#### Problem to solve
Write out every line of the listing below that contains the string "pixels", counting a line only when its capitalization matches.

#### Input records
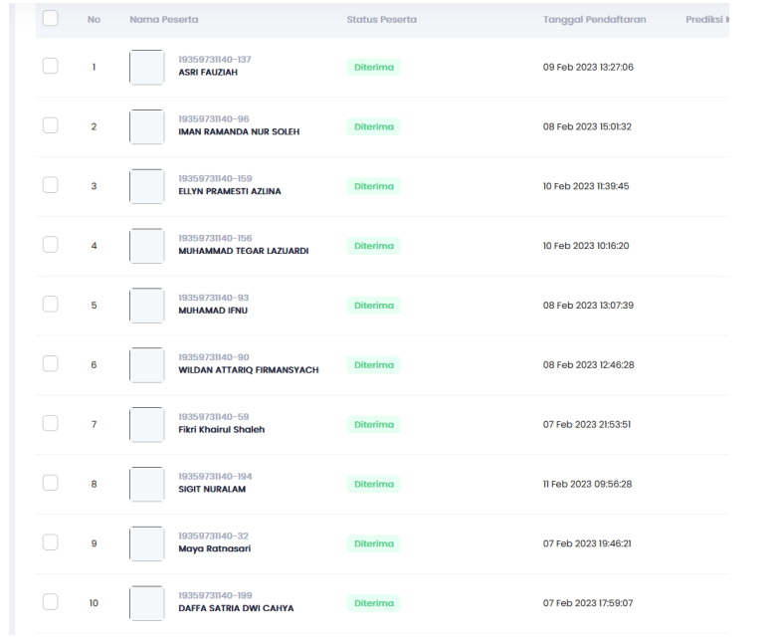Click the name ASRI FAUZIAH
The image size is (780, 644).
click(208, 73)
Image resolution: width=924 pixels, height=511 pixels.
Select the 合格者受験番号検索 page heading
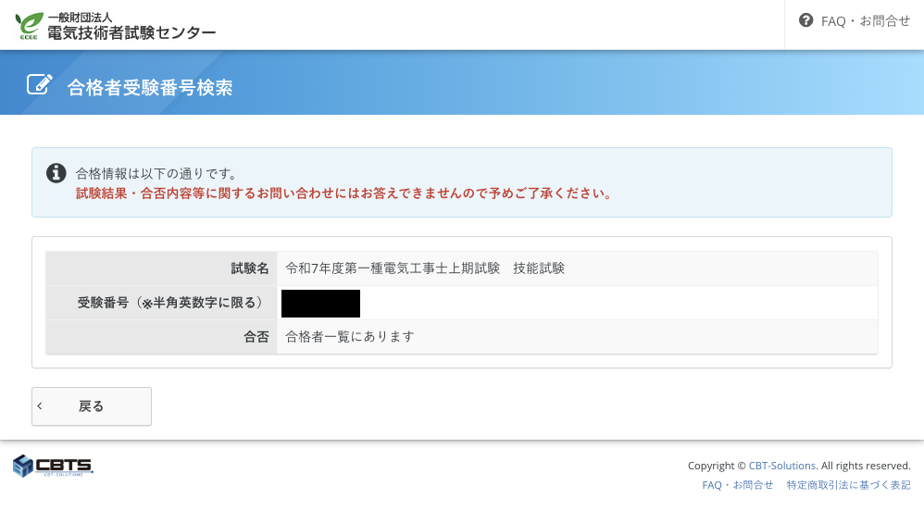tap(149, 87)
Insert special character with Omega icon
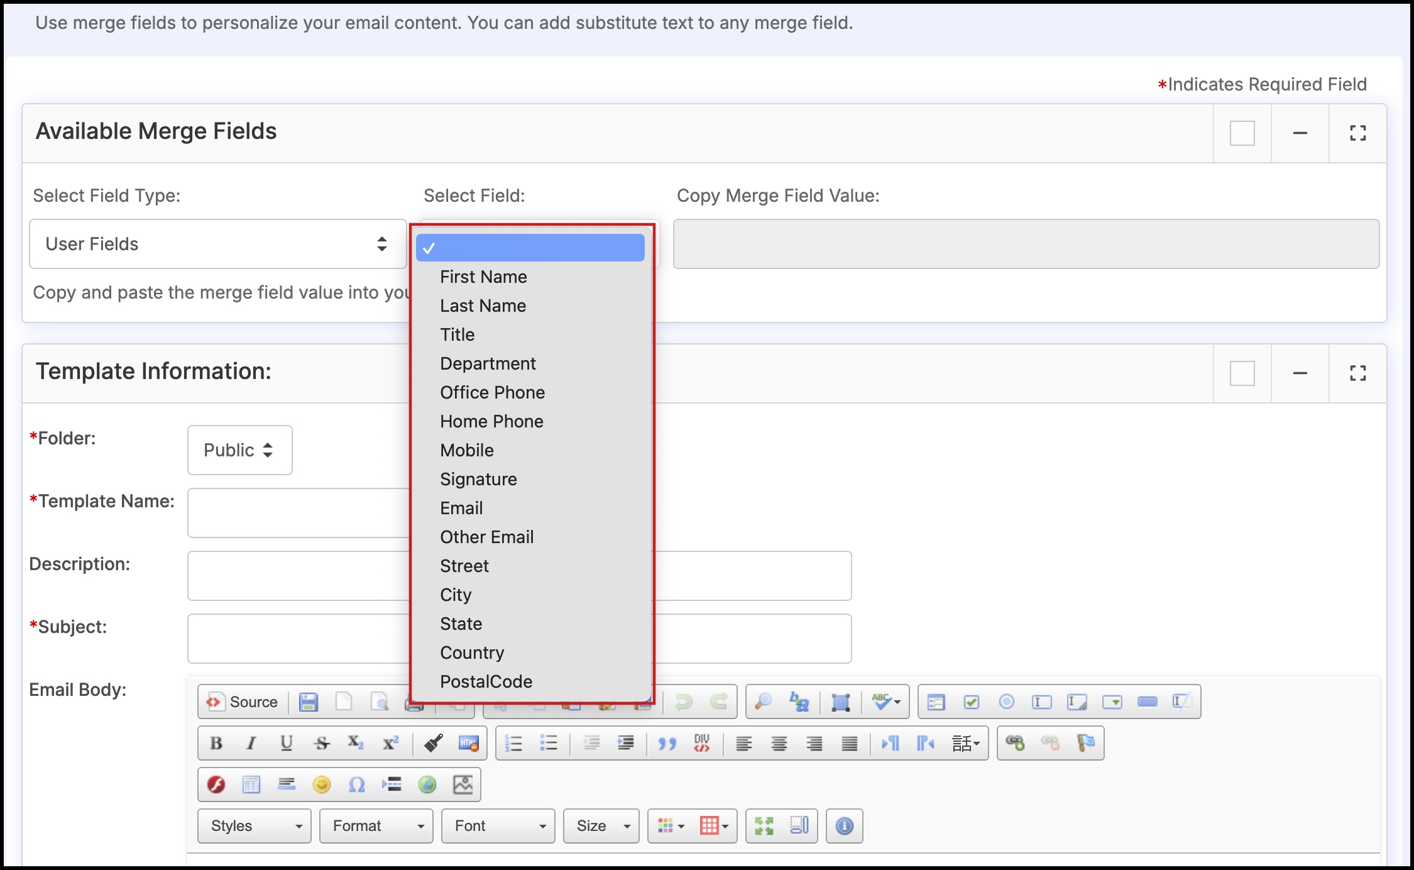Screen dimensions: 1414x870 357,785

#### Exercise output
Image resolution: width=924 pixels, height=511 pixels.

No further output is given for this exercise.